The fundamental basis of inflammatory bowel disease

Abstract

Two broad hypotheses have arisen regarding the fundamental nature of the pathogenesis of inflammatory bowel diseases (IBDs, which include ulcerative colitis and Crohn disease). The first contends that primary dysregulation of the mucosal immune system leads to excessive immunologic responses to normal microflora. The second suggests that changes in the composition of gut microflora and/or deranged epithelial barrier function elicits pathologic responses from the normal mucosal immune system. Here we examine these hypotheses and conclude that IBD is indeed characterized by an abnormal mucosal immune response but that microbial factors and epithelial cell abnormalities can facilitate this response.

Figure 1. Critical features of the mucosal immune response of normal individuals and patients with Crohn disease with defective NOD2 function.

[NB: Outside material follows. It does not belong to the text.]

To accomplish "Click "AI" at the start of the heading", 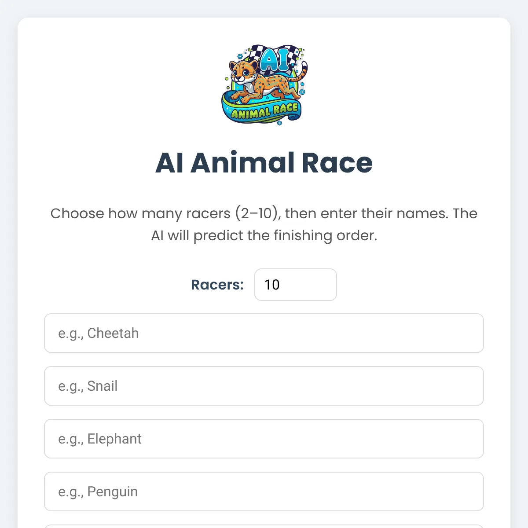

PGN derived from the walls of commensal bacteria is sensed by TLR2 on the surface of dendritic cells in the intestinal lamina propria (left inset). This leads to TLR2 ligation and the downstream activation of NF-κB, the key transcription factor necessary for the differentiation of cells producing IFN-γ and IL-17, the proinflammatory cytokines responsible for Crohn disease. PGN, however, is also broken down in endosomes and is thus a source of MDP, a substance that is sensed by and activates NOD2. Such activation initiates a mechanism of inhibition of PGN-mediated NF-κB activation and thus causes downmodulation of TLR-induced cytokine production. In patients with Crohn disease bearing NOD2 mutations (right inset), the NOD2 modulation is impaired, and hence the innate immune “thermostat” of the intestine is set at a higher level of proinflammatory cytokine production. This, together with a tendency of T cells to react to mucosal antigens, leads to inflammation and disease. An additional factor relates to the function of α-defensins, antibacterial peptides produced by Paneth cells at the base of crypts in the terminal ileum (middle inset). Crohn disease patients with impaired NOD2 function manifest reduced α-defensin production in part because NOD2 in Paneth cells is an inducer of α-defensin production. Thus, it is possible that impaired NOD2 function also leads to increased bacterial density in the crypts of the terminal ileum and thus greater stimulation of a mucosal immune system already set at a higher level of function.